| BRIEF |
Your reply should be a single number, the count of lines in the records that contain the string "agent".

[Saved data entries]

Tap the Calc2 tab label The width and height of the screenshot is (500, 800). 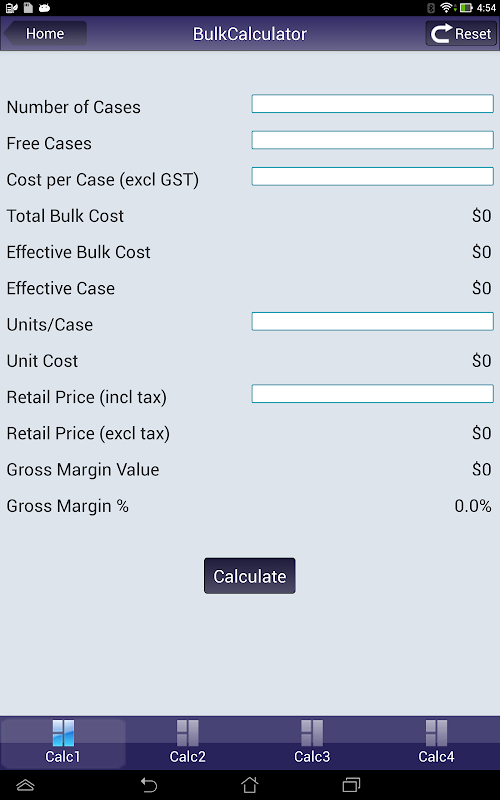pyautogui.click(x=187, y=756)
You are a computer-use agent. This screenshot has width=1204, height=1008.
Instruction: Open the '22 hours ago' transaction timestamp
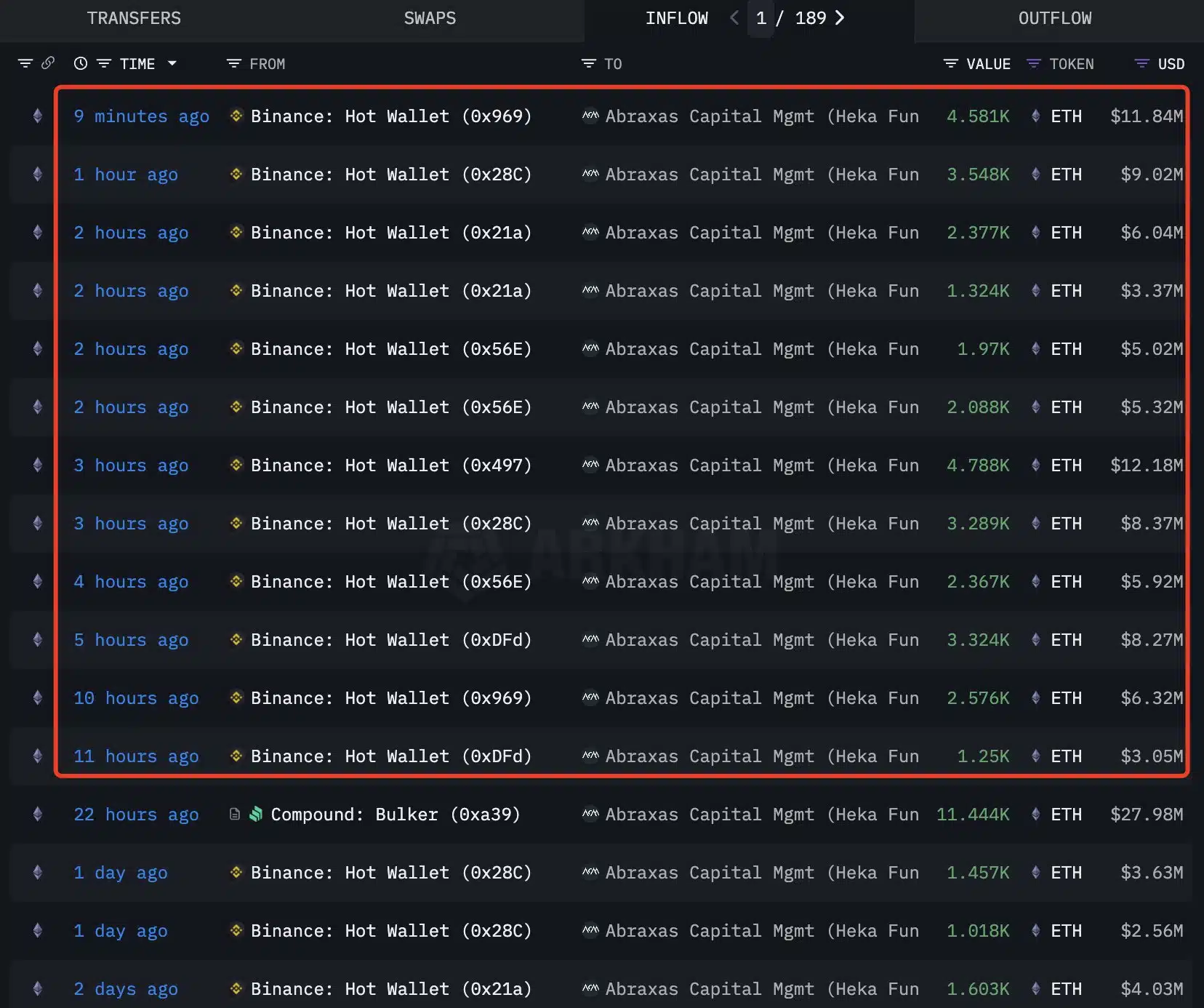pos(136,815)
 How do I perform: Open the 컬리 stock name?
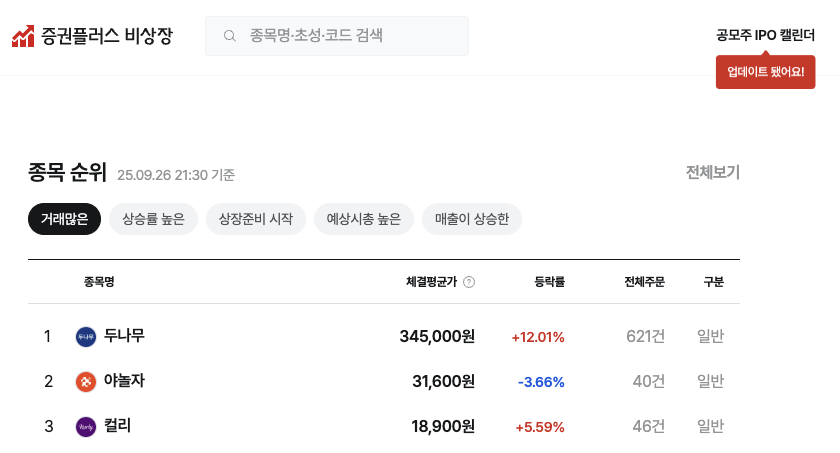117,426
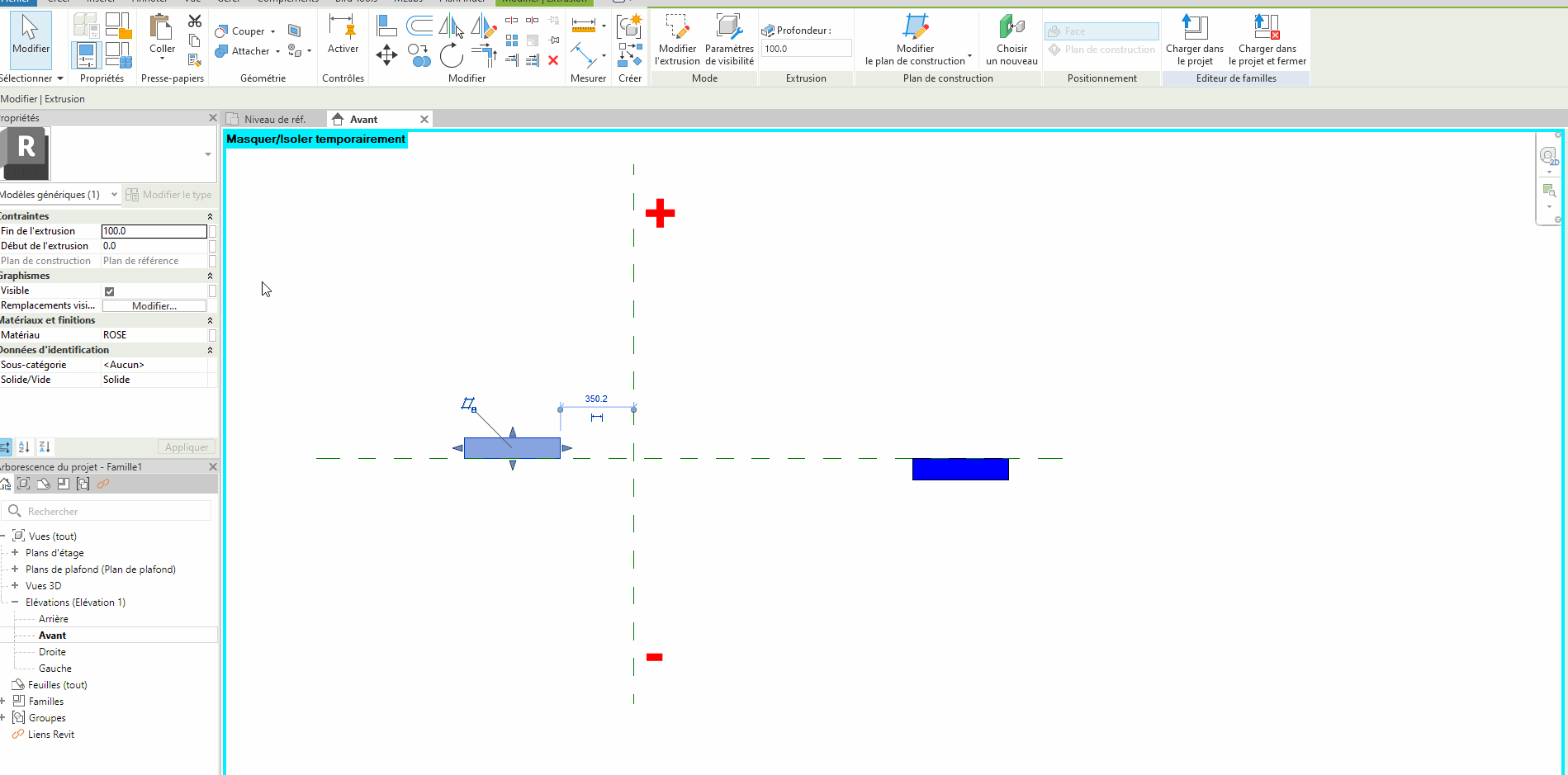
Task: Open Paramètres de visibilité
Action: [729, 28]
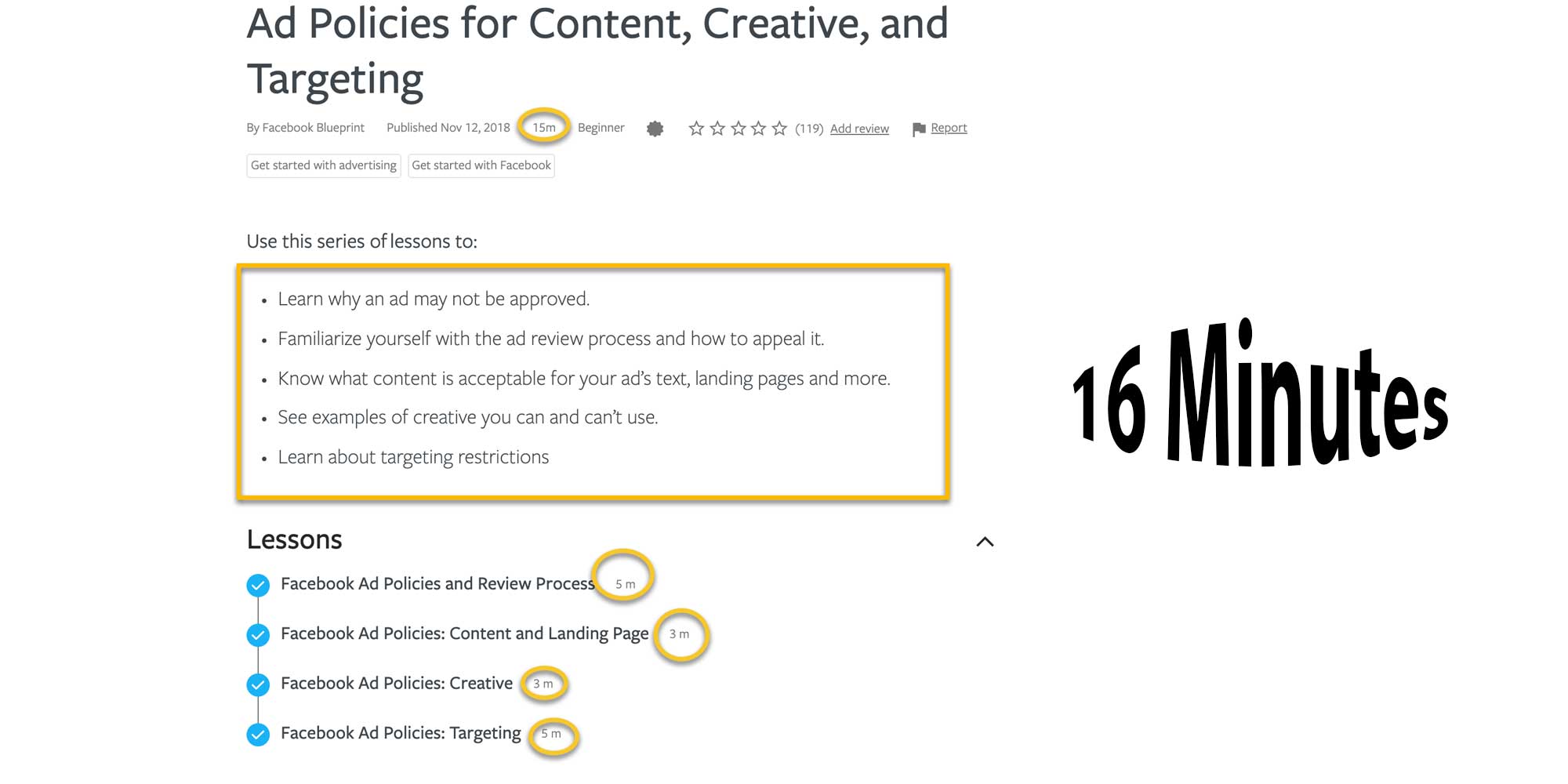Open the Get started with advertising tag

pos(323,165)
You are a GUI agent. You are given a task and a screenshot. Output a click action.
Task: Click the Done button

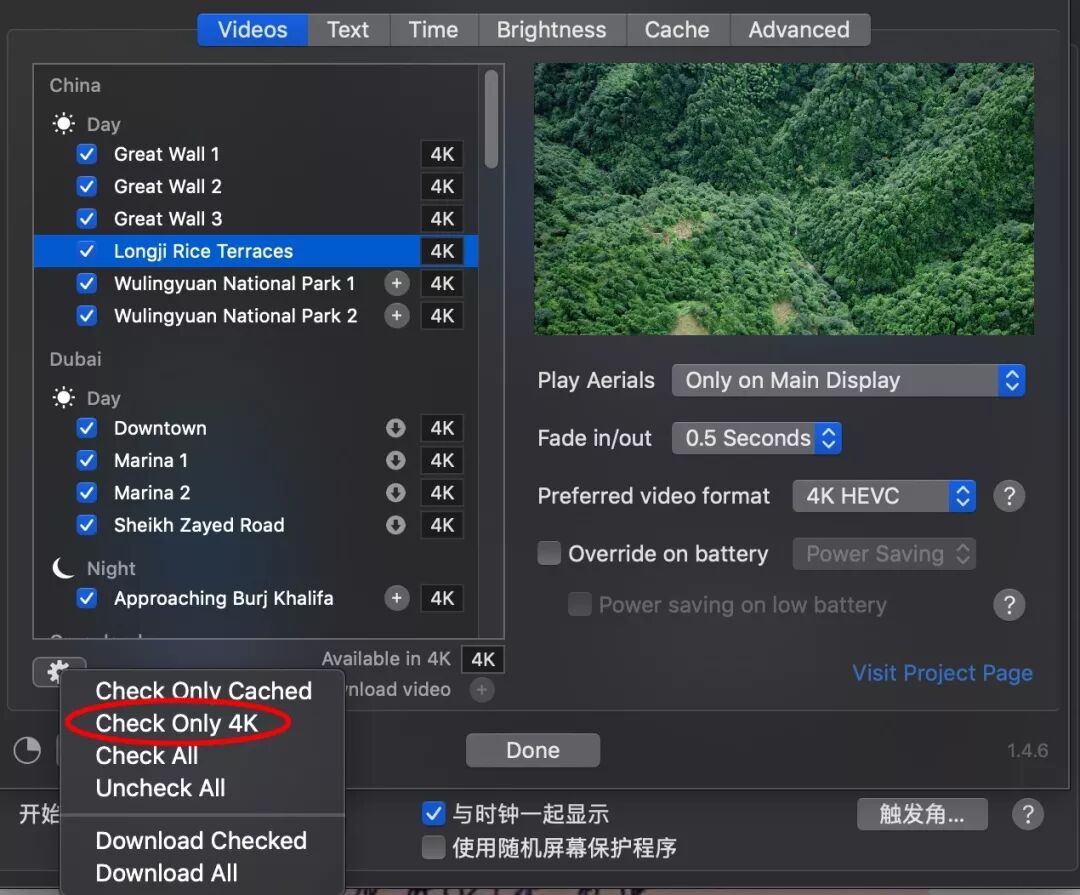pyautogui.click(x=532, y=750)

| REPLY TO THE TASK |
2